> **SOURCE PASSAGE**:
_ _ _ _ _
# On W-algebras and ODE/IM correspondence

**Authors:** Mat\v{e}j Kudrna, Tom\'a\v{s} Proch\'azka

arXiv: 2508.20793 · 2025-08-29

## TL;DR

This paper develops a systematic method to compute eigenvalues of local integrals of motion in conformal field theories with W-algebra symmetry using WKB expansions, geometric structures, and applications to minimal models and topological strings.

## Contribution

It introduces a new algorithm for calculating eigenvalues via WKB expansions and explores the geometric interpretation through mirror curves, connecting algebraic, geometric, and physical aspects.

## Key findings

- Explicit formulas for eigenvalues of quantum KdV Hamiltonians for Virasoro, W3, and W4.
- Identification of mirror curves as geometric structures underlying the algebraic properties.
- Agreement between analytical and numerical results in Argyres-Douglas models and connection to topological string theory.
_ _ _ _ _
> **SUPPLIED MATERIAL**:
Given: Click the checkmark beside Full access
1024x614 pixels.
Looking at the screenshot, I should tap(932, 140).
_ _ _ _ _
> **EXERCISES**:
(A) In the W-algebra paper summary, which three algebras get explicit formulas for the eigenvalues of quantum KdV Hamiltonians?
(B) Add the next section to the W-algebra paper summary, starting after its last key finding.
The material plays no part in this work.

> **ANSWERS PER TASK**:
(A) Virasoro, W3, and W4.

(B)
## Abstract

We study the ODE/IM correspondence for two-dimensional conformal field theories with Virasoro and $\mathcal{W}_N$ symmetry. Building on earlier work establishing the correspondence, we develop a systematic algorithm for calculating the eigenvalues of local integrals of motion in terms of the Bethe roots using formal WKB expansions of wave functions associated to the differential operators. The method is demonstrated explicitly for Virasoro, $\mathcal{W}_3$, and $\mathcal{W}_4$ algebras, yielding closed expressions for the eigenvalues of the first few local quantum KdV Hamiltonians. A key geometric structure emerging from our analysis is the mirror curve, a three-punctured sphere that is naturally covered by the WKB curve. We show how the algebraic properties of the $\mathcal{W}$-symmetry algebras are reflected in the geometry of these curves, and how period integrals on these curves reproduce the spectral data of the integrable system. Applications to Argyres-Douglas minimal models allow us to test the prescription both analytically and numerically and we find complete agreement between the calculations in different triality frames. Finally, we examine large rank limits of ground state eigenvalues and show that they match the genus expansion of the topological string partition function on $\mathbb{C}^3$.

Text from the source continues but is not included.